I do daily 50% water changes with a python and all I do is to add prime in accordance with directions just as I turn the tap on to refill the tank


----------



## PaulCheung (Apr 18, 2011)

How about water temp? I guess you need to turn a bit hot water from tap, right?

I am having a 20g so the WC is just a small bucket of water but want to know how it is done when I upgrade it to a larger tank.


----------



## paul_28 (Jan 20, 2011)

how about with these 100gal plus tanks, they are massive and can u skip to every 2 weeks for water change? from what i read here and from my experience the smaller your tank, well say 20gal its going to need more attending to than say a 5footer 125gal that stays more stable and looks fine for longer.


----------



## target (Apr 21, 2010)

For my 90 I do a 70-80% change once a week. Trying to find the time to do it twice a week. When I refill I turn the python on, adjust the water temp to match the tank, then let it fill the tank, adding my prime at this time.

When you have a larger tank you can go longer between changes IF you aren't overstocking the tank. But since we almost always overstock, the schedule should be kept.


----------



## hondas3000 (Apr 22, 2010)

Water change is good but I think cleaning your filter is better and I just notice how bad my sump is. My setup is a 600G with 180G wet/dry and I have a drip system that doing 8gph so I thought it will take care of my tank fine with small water change like that every hours. So two days ago I have to clean all my filter media and the bottom of it is like solid dirt at least 2 inch of it, that is how bad it is and no wonder my ammonia is so high . I end up clean all my filter media with tank water and do 30% water change I would do more but my hot water tank can only handle 30% max. I no longer add prime either because the fact that the chlorine from our tap is very very low and it will not harm the fish. As long as the tank temp and the water tap temp is the same then is all good.


----------



## hgi (Jun 13, 2010)

I do 50% once a week in my large tanks, no prime or anything, right from the tap matching the temp with a digital thermometer. I add salt while filling the tanks up leaving the powerhead on, then turn the filters back on 30min after the tank has be filled.

Never had an issue.


----------



## rich16 (Mar 25, 2011)

I do 25-30 % weekly on my 65 gallon, but that is mostly tetras, so no massive bio-load. Same method as *target*, use python, adjust tap temperature to match that of the tank, and add prime.

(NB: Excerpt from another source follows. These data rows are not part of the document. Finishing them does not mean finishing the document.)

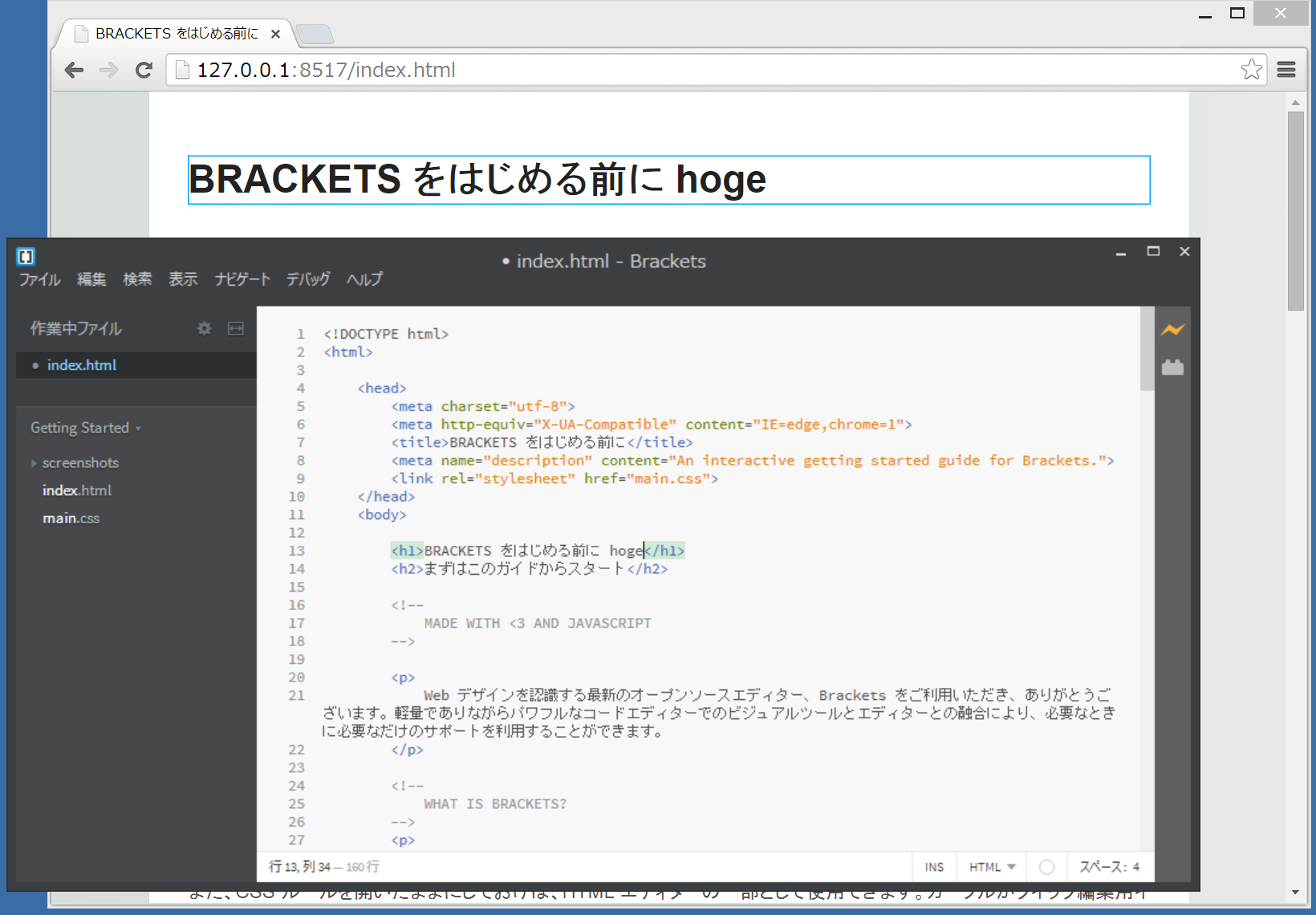Click the linting status circle indicator

click(x=1046, y=867)
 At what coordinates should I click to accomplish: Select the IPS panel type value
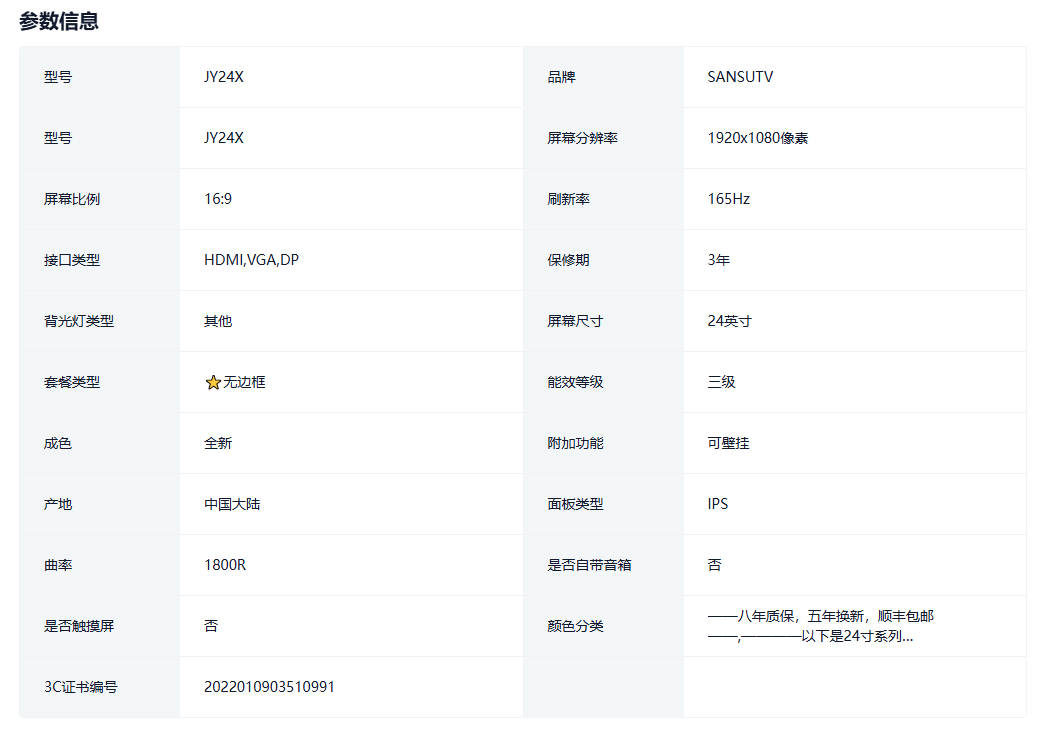(717, 504)
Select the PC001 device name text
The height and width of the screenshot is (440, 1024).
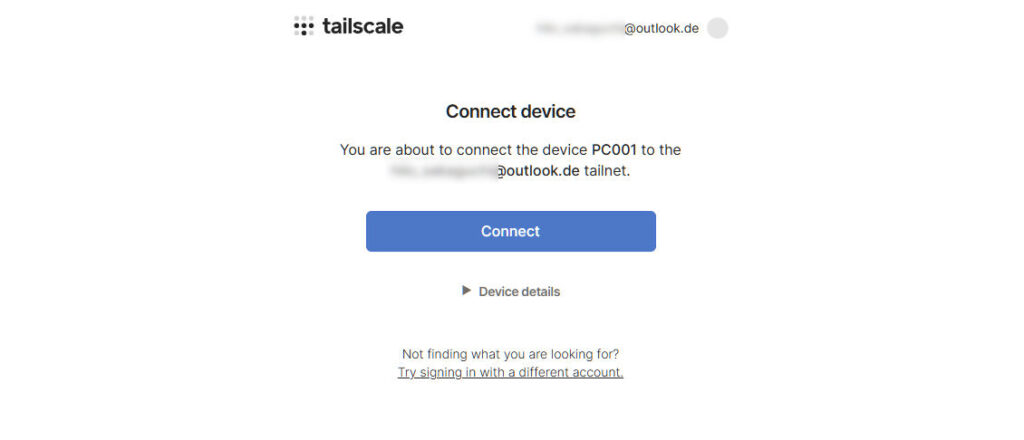(614, 150)
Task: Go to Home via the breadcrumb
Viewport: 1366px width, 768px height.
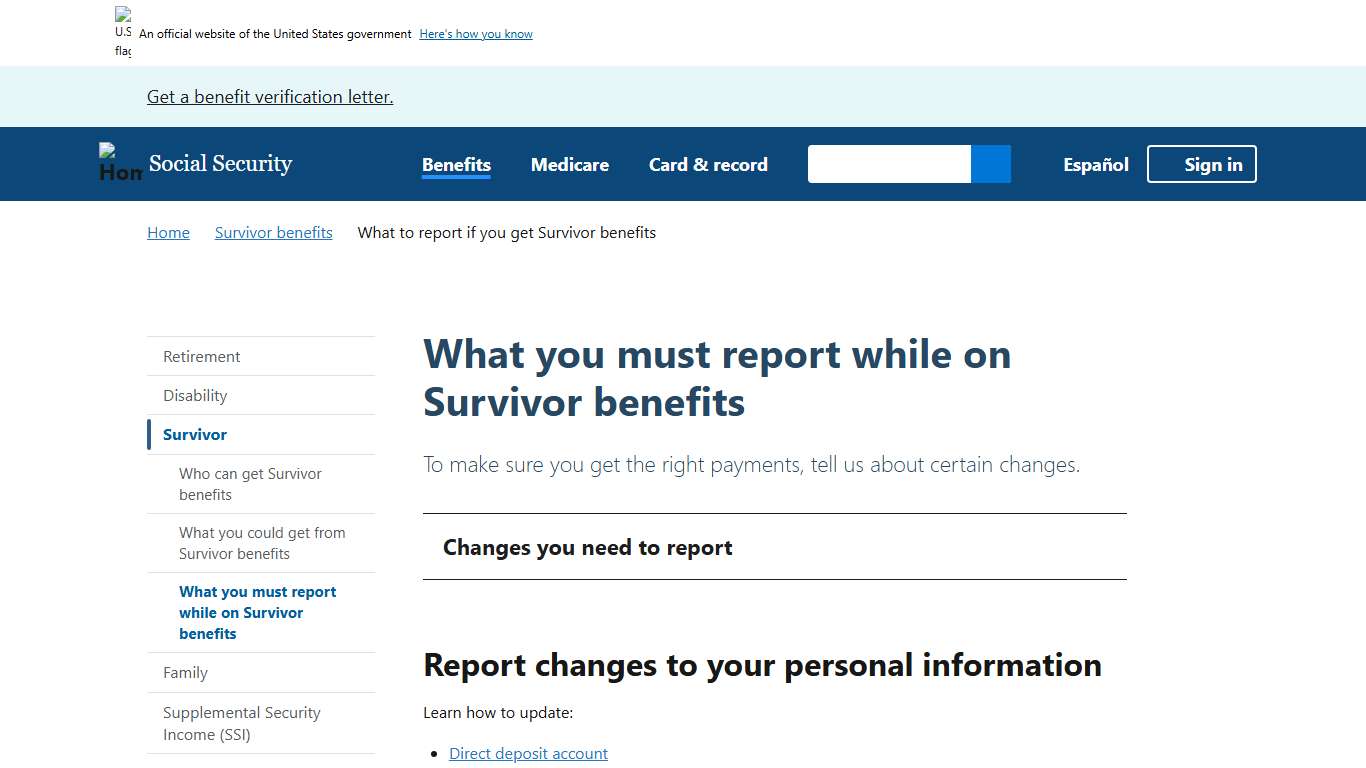Action: point(168,232)
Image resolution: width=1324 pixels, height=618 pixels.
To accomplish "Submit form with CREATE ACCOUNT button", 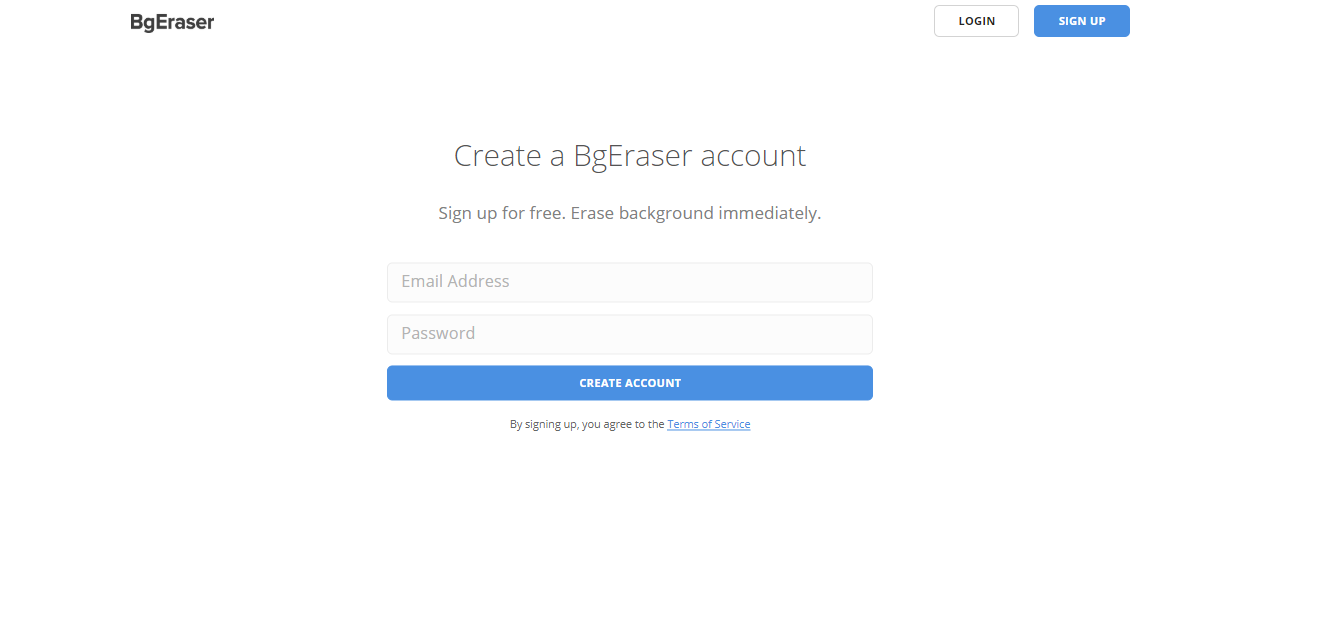I will tap(629, 383).
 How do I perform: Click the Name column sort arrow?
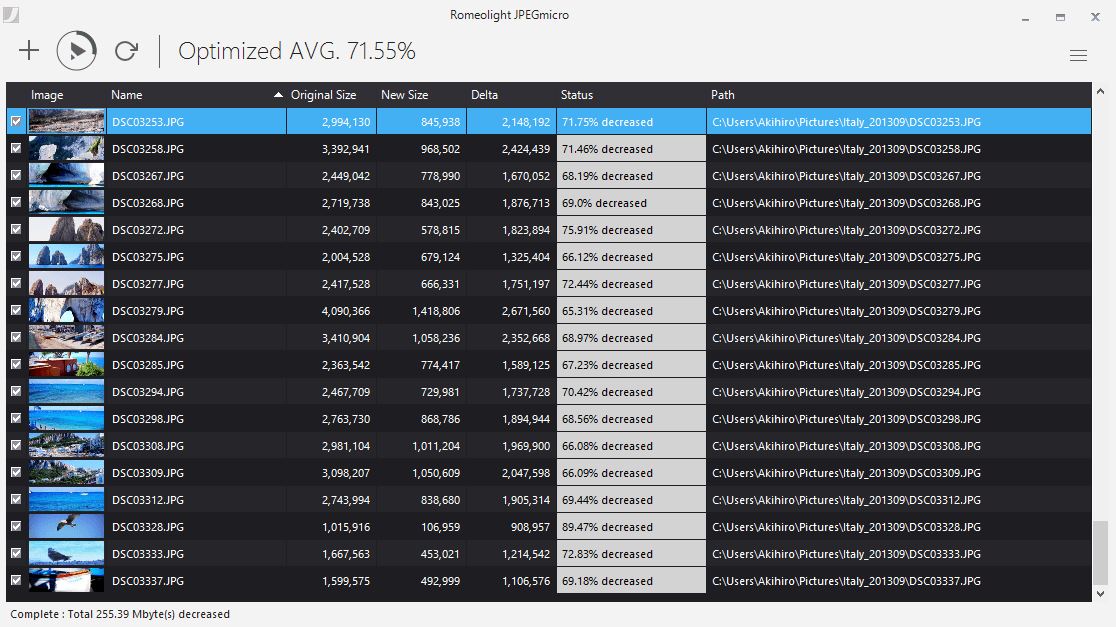(x=278, y=95)
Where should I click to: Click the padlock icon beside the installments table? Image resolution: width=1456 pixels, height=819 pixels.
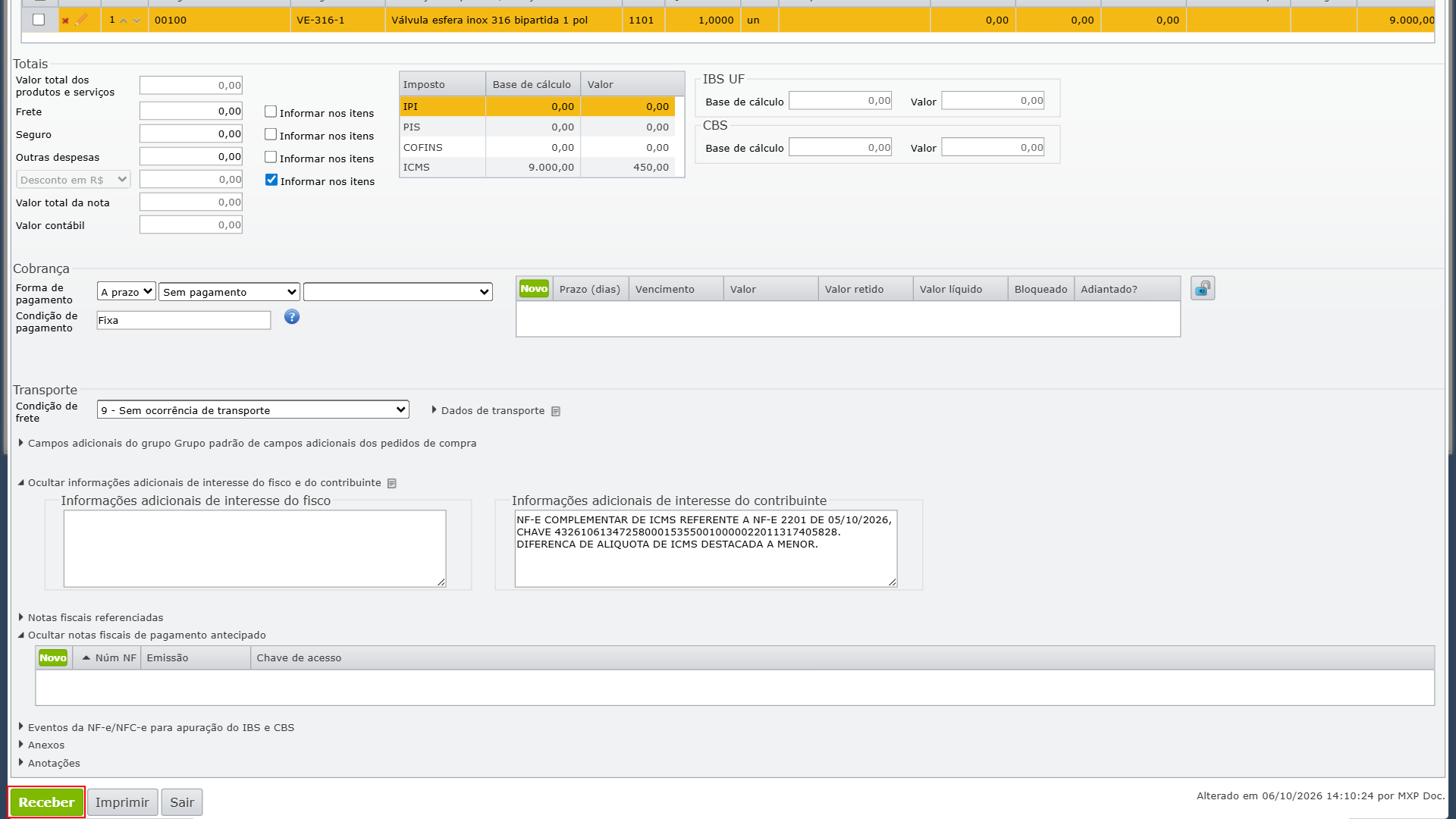(x=1203, y=288)
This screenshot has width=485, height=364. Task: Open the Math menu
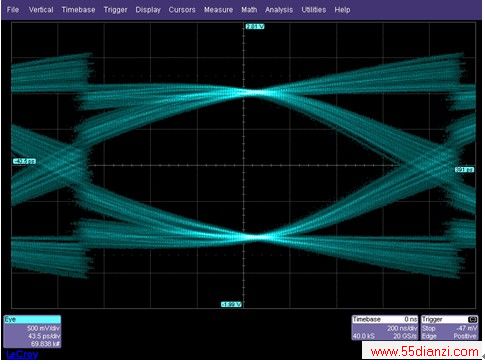249,10
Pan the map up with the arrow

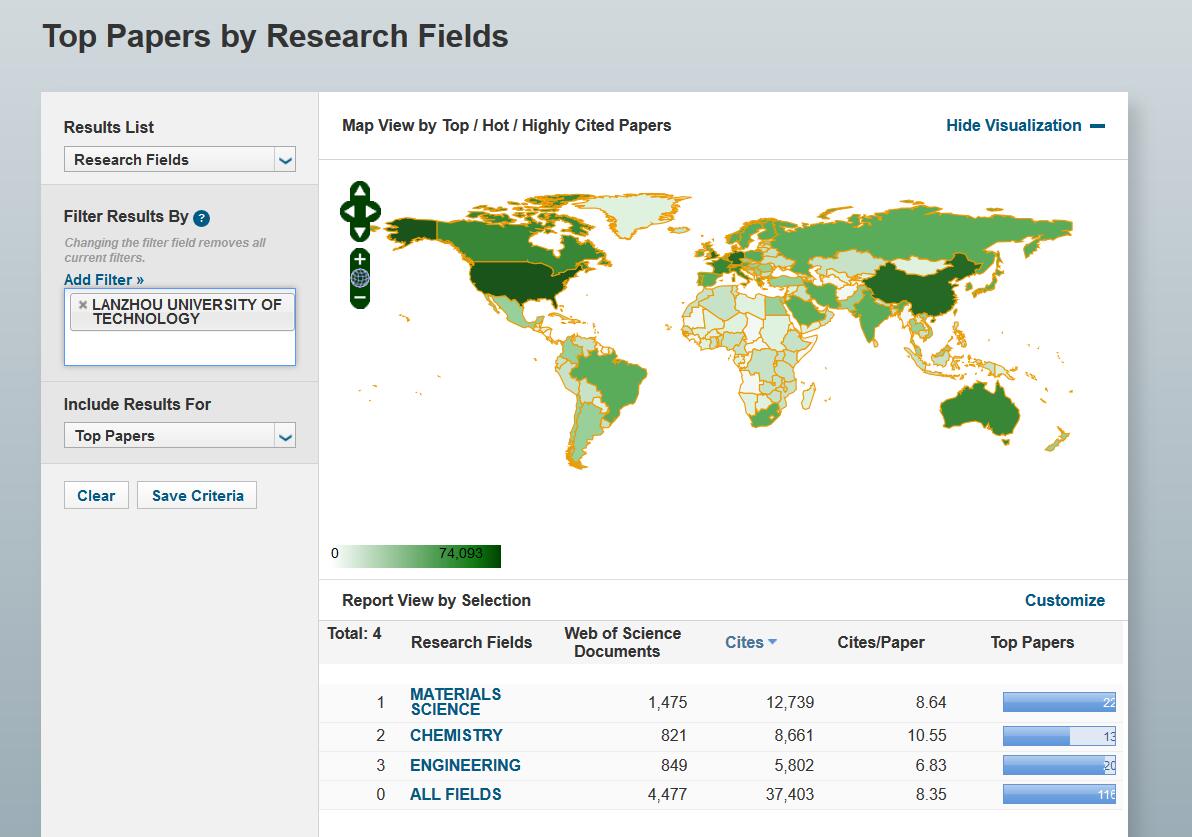pos(360,190)
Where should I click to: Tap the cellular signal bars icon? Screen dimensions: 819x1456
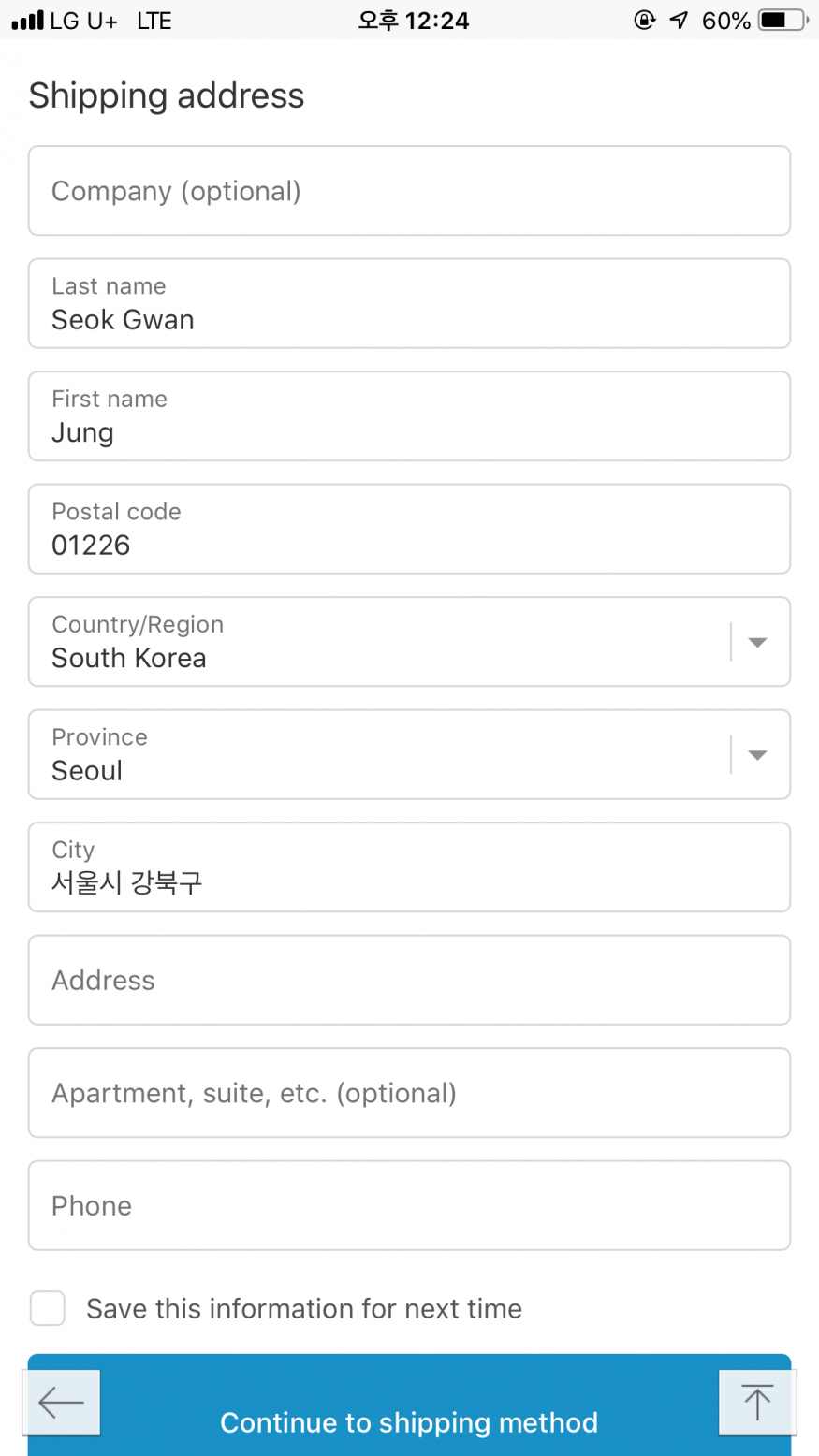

When the 110 is set up, probably have to do larger changes, as it will be overstocked (surprise!!) with African cichlids..


----------



## PaulCheung (Apr 18, 2011)

I heard different opinions regarding adding water conditioner. Some said that it is more the chlorine we need to treat so water conditioner is a must. But it seems you can do it without it. I will continue to go with the safe side and add Prime during water change.


----------



## Immus21 (Jun 14, 2010)

IMHO If you going to do a water change you may as well do a large one!  I use a python too and just add water conditioner as I'm refilling...


----------